_Brief_
Transcribe the records below from the first line to the line that includes "Task: Click the About question mark icon", inclusive, and omit the pictures.

_Stored items_
——————————

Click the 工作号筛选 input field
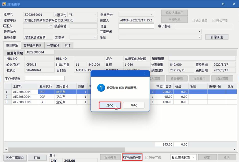Viewport: 239px width, 162px height. point(45,78)
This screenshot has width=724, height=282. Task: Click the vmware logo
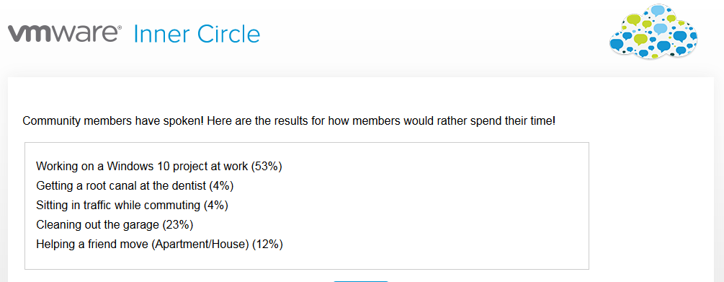(65, 34)
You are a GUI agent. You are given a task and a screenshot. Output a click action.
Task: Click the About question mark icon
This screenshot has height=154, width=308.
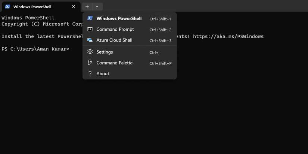pyautogui.click(x=90, y=73)
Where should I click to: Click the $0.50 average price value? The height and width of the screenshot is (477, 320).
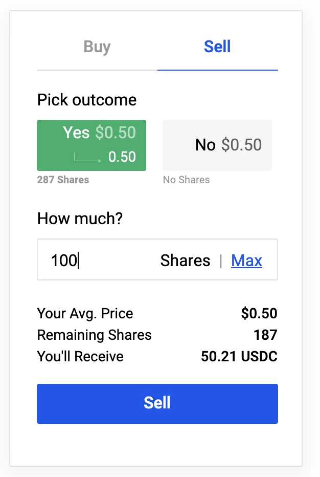(259, 313)
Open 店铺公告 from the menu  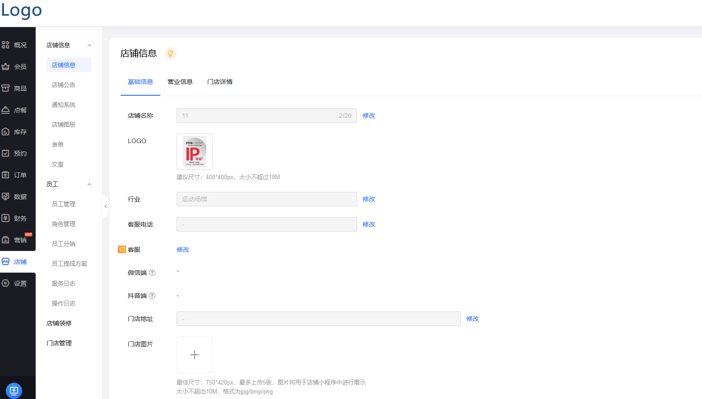tap(64, 84)
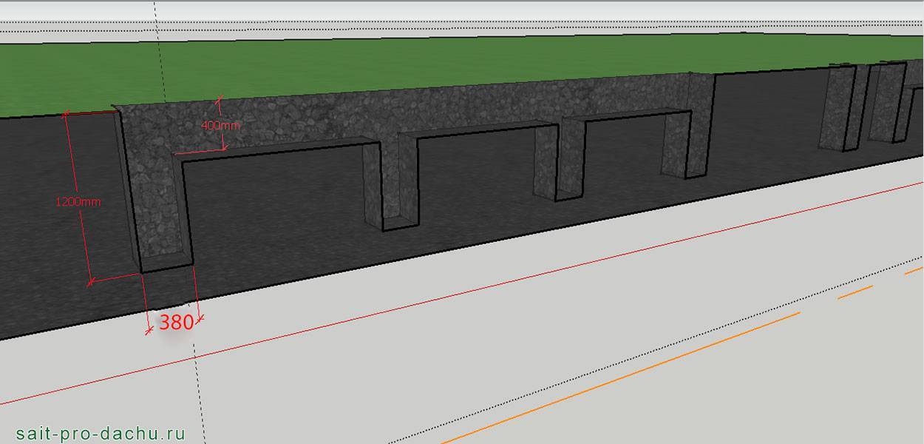Select the horizontal gravel strip under the grass
Screen dimensions: 924x444
click(x=444, y=110)
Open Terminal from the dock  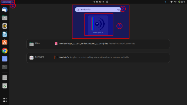click(5, 67)
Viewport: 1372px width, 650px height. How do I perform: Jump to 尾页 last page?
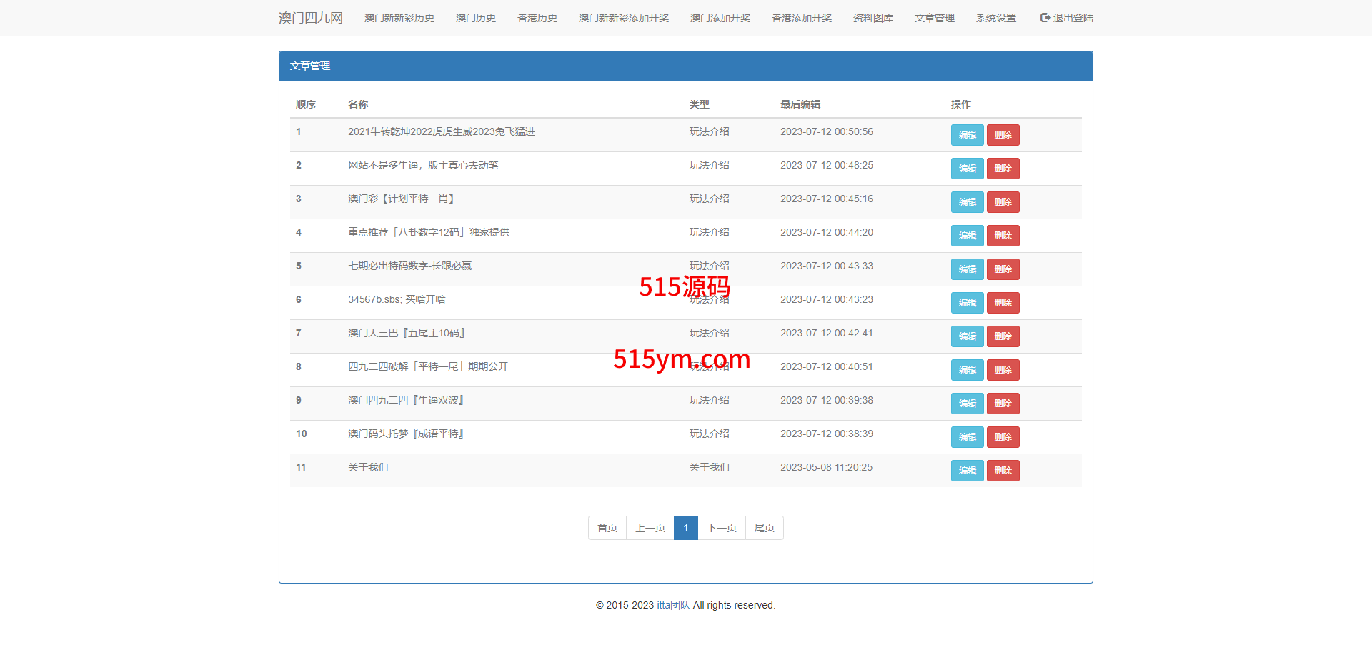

——————————

_Answer box_
Click the 工作号筛选 input field
Viewport: 239px width, 162px height. point(45,78)
This screenshot has width=724, height=282. Task: Click the vmware logo
(65, 34)
You are a GUI agent. You are given a task and a screenshot. Output a click action.
Task: Click the About question mark icon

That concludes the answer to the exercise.